The Rocky element may seem the least likely, but in fact Hugh
the Drover grew out of Vaughan Williams’s wish “to set a prize
fight to music.” One possibility he considered was an opera based on
George Borrow’s strange, atmospheric Bildungsroman,
Lavengro (1851), which contains what used to be one of the most famous
fights in English literature. Such an opera may have had the dramatic
profundity to establish a place in the English repertoire, but unfortunately it
was never written. Instead, Vaughan Williams set a rather trite libretto by
Harold Child (1869-1945), a writer and theatre critic with no previous
experience of writing librettos. Child arranged a story (suggested in good part
by the composer) in which there is a prize fight between love rivals. There is
evidence that Vaughan Williams was unhappy with Child’s unrealistic
rendering of country life, and his thoughts about his librettist’s
talents are succinctly revealed in his immediate conversion to the idea of
Literaturoper (his next opera, Sir John in Love, takes a
libretto directly from Shakespeare no less). In 1942 he pointedly omitted
Hugh from a list of his operas with “good libretti.”

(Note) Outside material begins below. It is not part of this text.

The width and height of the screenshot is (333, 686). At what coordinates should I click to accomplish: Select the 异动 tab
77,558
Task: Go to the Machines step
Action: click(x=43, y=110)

Nevertheless, Child’s libretto is not quite the hopeless thing it is
sometimes represented as. It tells a simple story of love-at-first-sight set in
a Cotswold market town (inspired by Northleach, Gloucestershire) at the time of
the Napoleonic wars. Mary, daughter of the village constable, is being pressed
into an unwilling marriage with the wealthy but brutal John the butcher. When
Hugh the drover appears and offers her the chance to escape to a life of
heavily romanticised wandering she unhesitatingly declares a willingness to
become his bride. Immediately afterwards John offers to fight anyone for twenty
pounds, Hugh takes him on, says he is fighting for Mary, and in proper Rocky
fashion comes from behind to win triumphantly. But then John denounces Hugh as
a French spy, the villagers turn on him (a slight pre-echo of Peter
Grimes), and he is placed in the stocks. Mary is loyal to her man, and
when his innocence is proved they set off almost immediately to follow the
droving life together. The main idea may have come from J. M. Synge’s
first play, In the Shadow of the Glen (1903), where an unnamed tramp
persuades an unhappily married woman to embark on some romanticised tramping
with him (“you'll be hearing the herons crying out over the black
lakes”).
Vaughan Williams set Hugh and Mary’s story to the most gloriously
tuneful music possible. Hugh the Drover has the same sort of melodic
richness as Cavalleria Rusticana, and as with Mascagni’s
masterpiece much of it appears to be constructed from the very stuff of popular
song. The analogy can be taken further, too: both these operas of high passions
in country places have an unpretentious, spontaneous, youthful freshness about
them (though Vaughan Williams was no youth when he wrote Hugh); and
both include extensive choral music to construct a musical portrait of a
community, the values of which have a significant bearing on the foregrounded
action. What is most surprising, though, is that Vaughan Williams wrote some
passionate, thrilling vocal lines for Hugh and Mary that would by no means be
out of place in Cavalleria.
But while Mascagni’s opera conquered the world and came to define the
very idea of “popular opera,” Hugh the Drover signally
failed. Written between 1910 and 1914, no production could be arranged before
the First World War erupted. After the war Vaughan Williams tinkered with it,
and for unexplained reasons there was no production until 1924, when the
British National Opera Company gave three performances at the end of their
season. Since then there have been a considerable number of productions, nearly
all of them in Britain, but it has been shunned by the big companies and come
nowhere near to being a standard repertoire work.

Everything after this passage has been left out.